I started polishing my proposal-writing skills and sent off several queries concerning various areas of interest: health care, food, travel. My enthused phase began as I labored over saying just enough to garner interest from a magazine publisher while not succumbing to my bad habit of wordiness. I sent out the batch in late August and early September of 2012.
I heard nothing from any publisher, not one nibble. This definitely would be categorized as my patience phase. But my returned novel cried out for yet another round of revisions, so the entire freelancing exercise became one more tabbed item in my “Clips” three-ring binder.
The day after I completed another novel revision round (which I sent off via delivery service to an out-of-state reader/mentor) I was surprised to see a response from an editor concerning one of my ideas. It was with trepidation I opened the message. After reading it, I entered my pleased phase which, of course, lasted about ten minutes, until I realized I had tons of work ahead. The good news was I had to write a freelance article; the bad news was I had to write a freelance article.
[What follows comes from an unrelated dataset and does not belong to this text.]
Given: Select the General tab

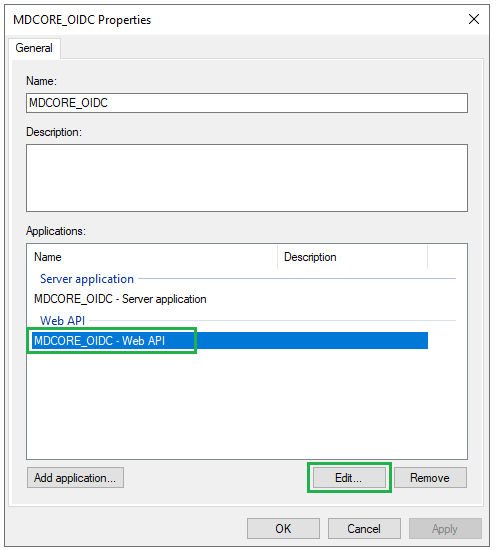Looking at the screenshot, I should pyautogui.click(x=34, y=48).
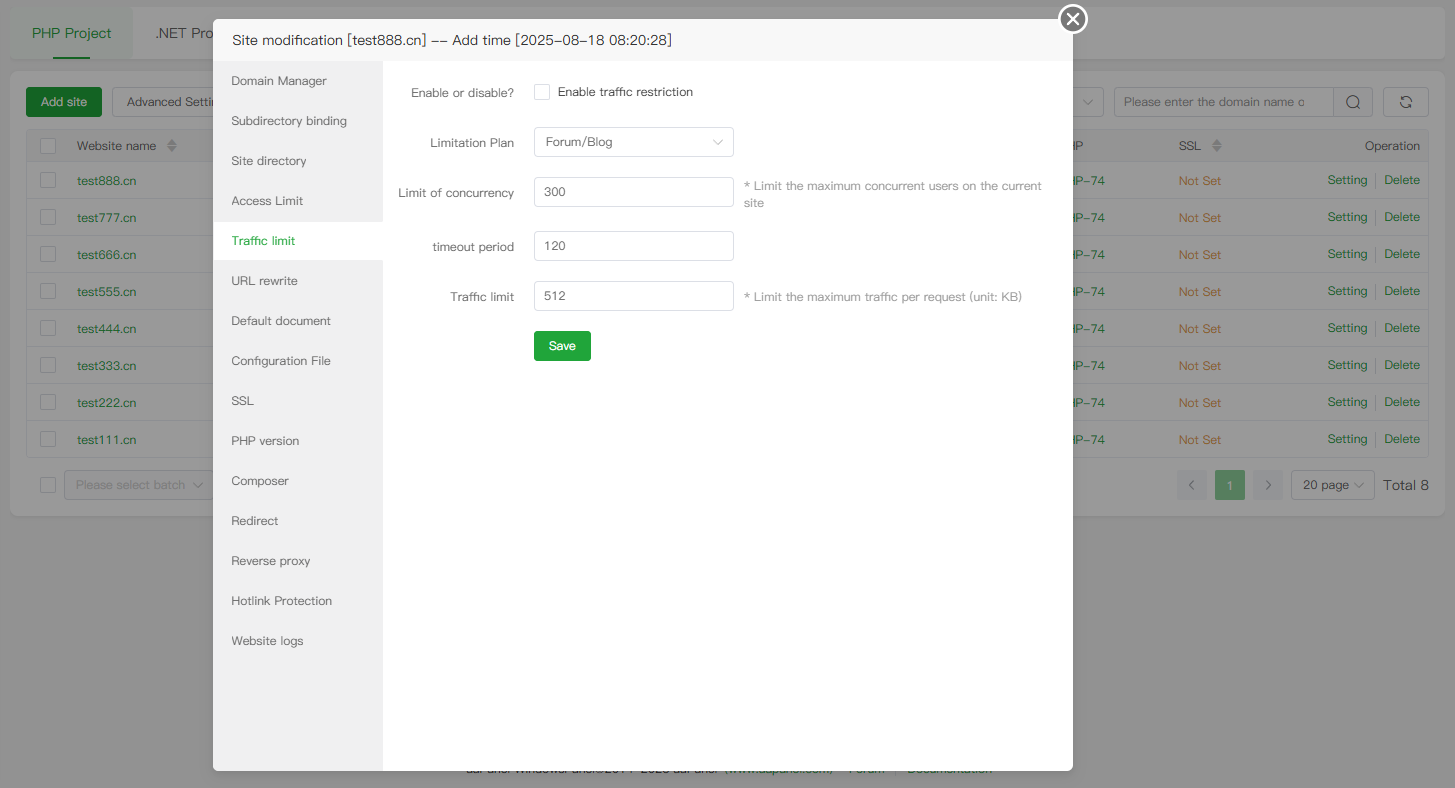Switch to Hotlink Protection section
This screenshot has height=788, width=1455.
281,601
The lengthy process began with submitting a detailed outline and completion timeframe. With that approved, a contract arrived, needing my signature. It stated all the conditions, including the caveat that even though my proposal had been accepted, there was no guarantee the submitted article would be published (I’d be paid a small compensatory fee — what I thought of as a “nice try” award — in such a case). Nevertheless, this would be my first experience actually being paid for one of my writing efforts — a most pleasing outcome.
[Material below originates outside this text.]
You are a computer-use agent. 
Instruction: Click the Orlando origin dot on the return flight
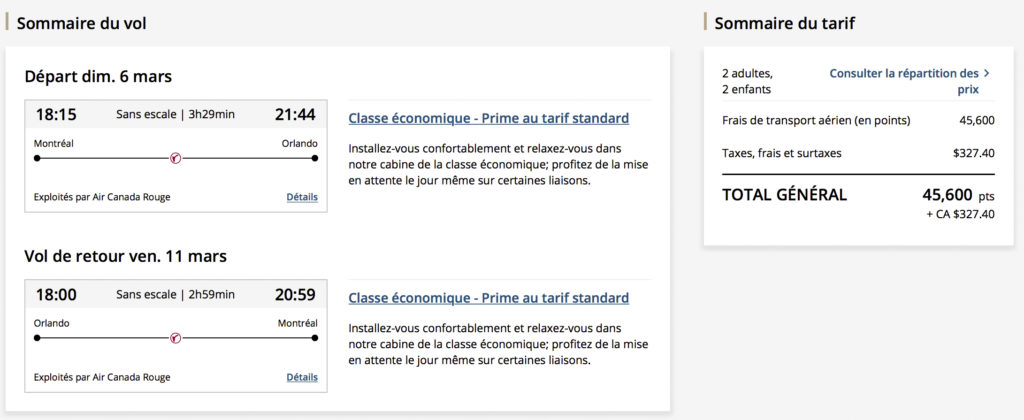[x=37, y=338]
At this point, I developed a bad case of butterfly stomach. But I realized the best way to alleviate the jitters was to dive in and get my research rolling, my interviews scheduled, and my submitted outline fleshed out into a completed first draft. I sent it off electronically several days ahead of the deadline just as my marked-up novel returned. This could be called my distracted phase, as improving my novel now again absorbed my time and attention.
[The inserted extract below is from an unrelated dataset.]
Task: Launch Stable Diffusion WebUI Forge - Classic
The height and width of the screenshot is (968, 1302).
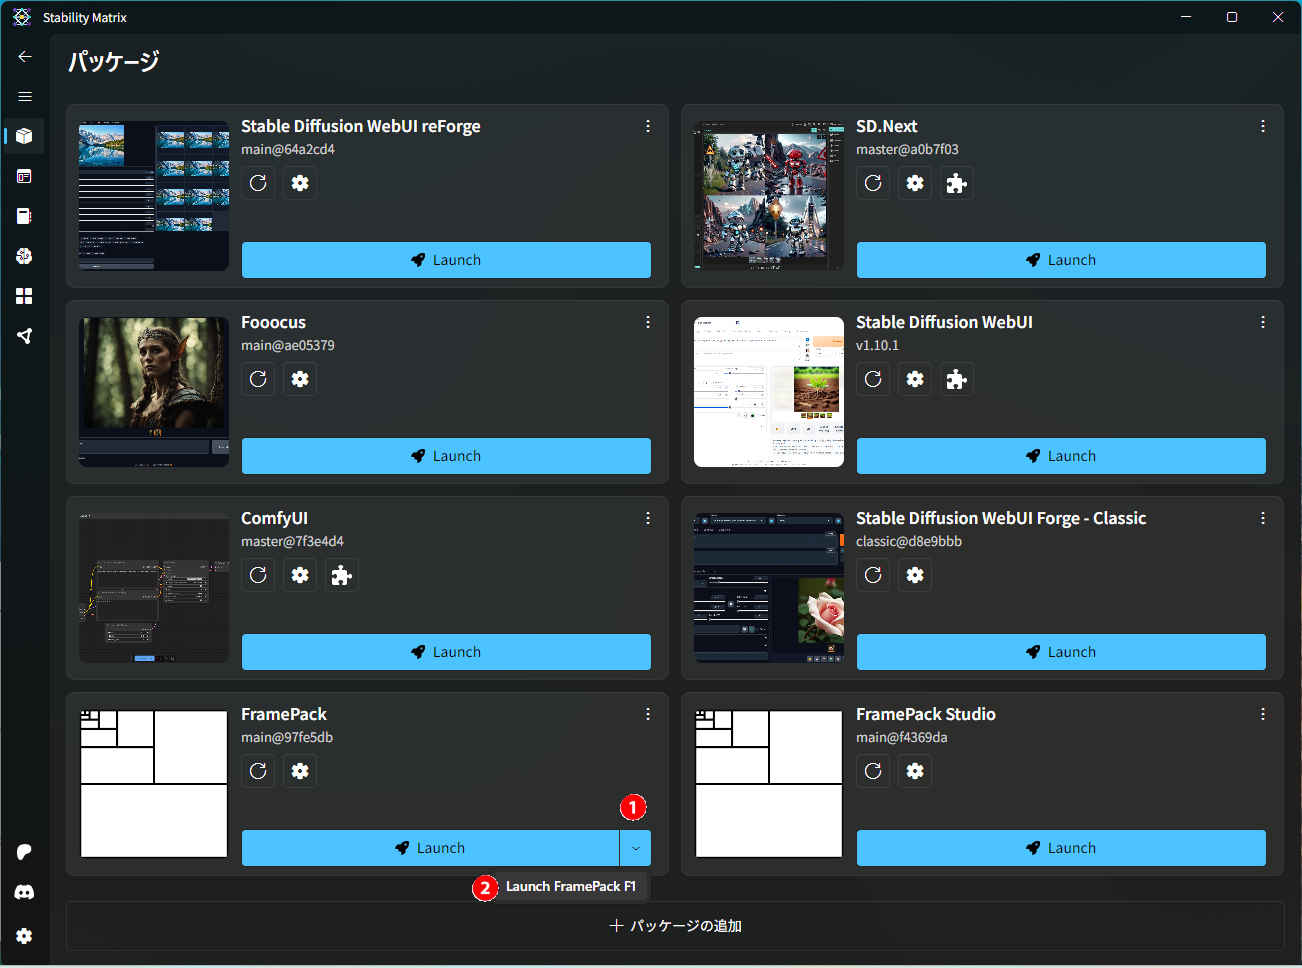Action: [x=1061, y=652]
Then on July 29th, 2013 (please note we are approaching a full year since I got the bright idea to try this line of work) I received a message from another editor who had been assigned to my article and was sending me his suggested edits. Wow, this could be really happening. I worked on reviewing, approving, and returning his suggestions in record time. I now entered my hopeful phase. I moved on to my really hopeful phase when the head editor sent me one more round of changes. All the people I worked with at this publishing house were the ultimate in expertise and professionalism.
Feeling positive vibes, I ventured a question: when I could expect to see this in print? They would let me know. Then nothing happened. For months. Until on November 21st, 2013 (a full fifteen months after my first proposal) when I pulled a copy of the December, 2013/January, 2014 issue from my mailbox with my article on the cover! A feeling of euphoria started my Wow phase.
So persistence definitely is needed. I think I’ll call it peskiness. That seems more accurate. The plot thickens.